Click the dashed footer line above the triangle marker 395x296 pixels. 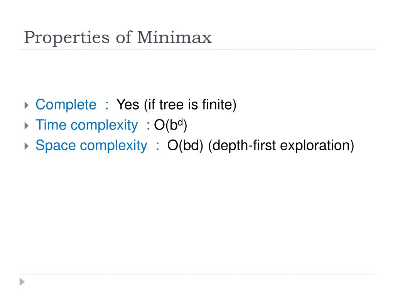pos(198,274)
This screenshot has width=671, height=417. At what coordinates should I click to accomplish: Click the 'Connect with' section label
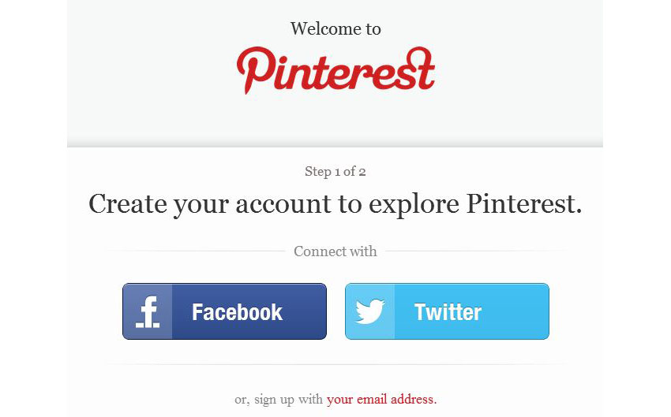tap(335, 251)
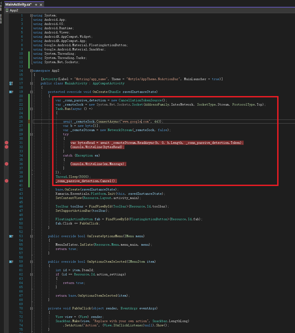This screenshot has height=333, width=295.
Task: Open the Toolbox vertical side tab
Action: (x=1, y=7)
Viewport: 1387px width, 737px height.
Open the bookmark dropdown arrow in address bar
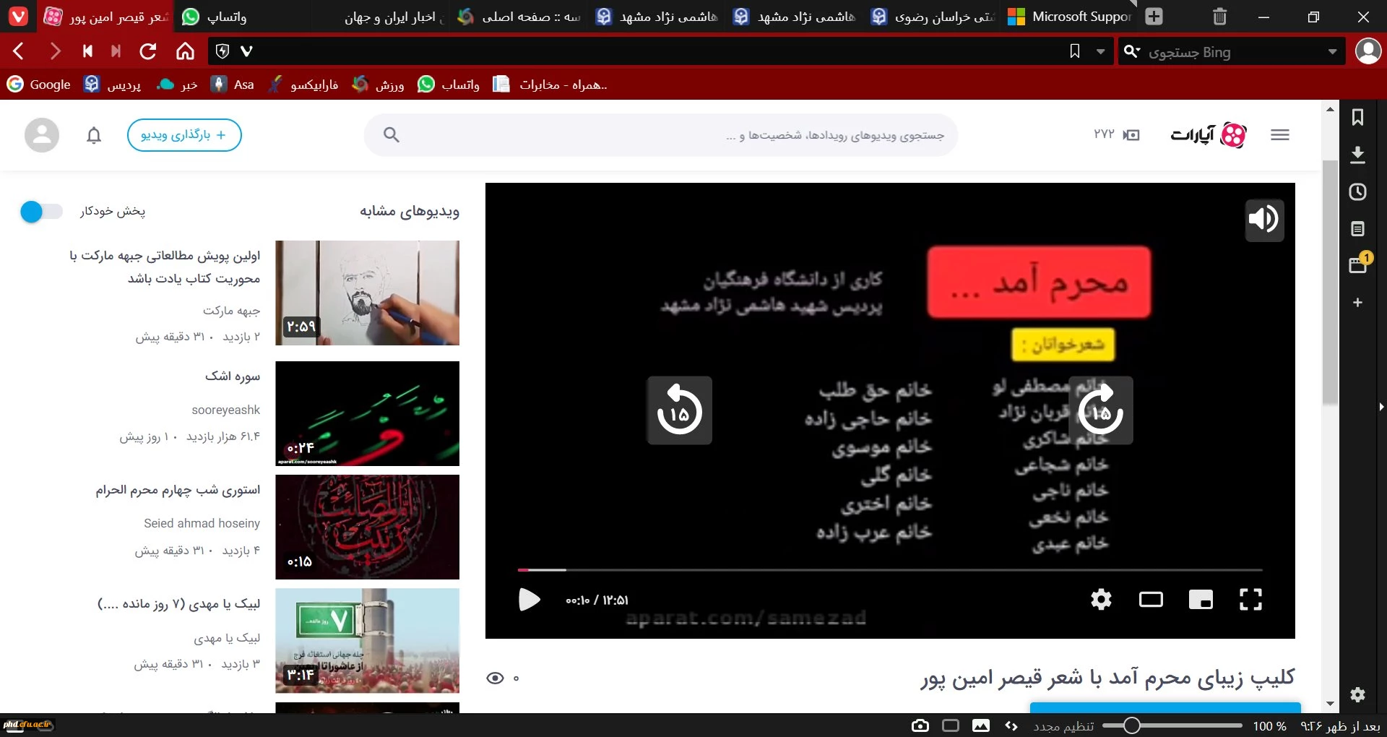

▸ **TASK GOAL**: Without the pictures, retype exactly the lines from the one that holds "This screenshot has width=671, height=417." to the last line of the data above, both of them included.

▸ **OUTPUT OF THE EXERCISE**:
This screenshot has width=671, height=417. At what coordinates should I click to accomplish: Click the 'Connect with' section label
tap(335, 251)
This screenshot has height=333, width=295.
Task: Open the Toolbox vertical side tab
Action: (x=1, y=7)
Viewport: 1387px width, 737px height.
Open the bookmark dropdown arrow in address bar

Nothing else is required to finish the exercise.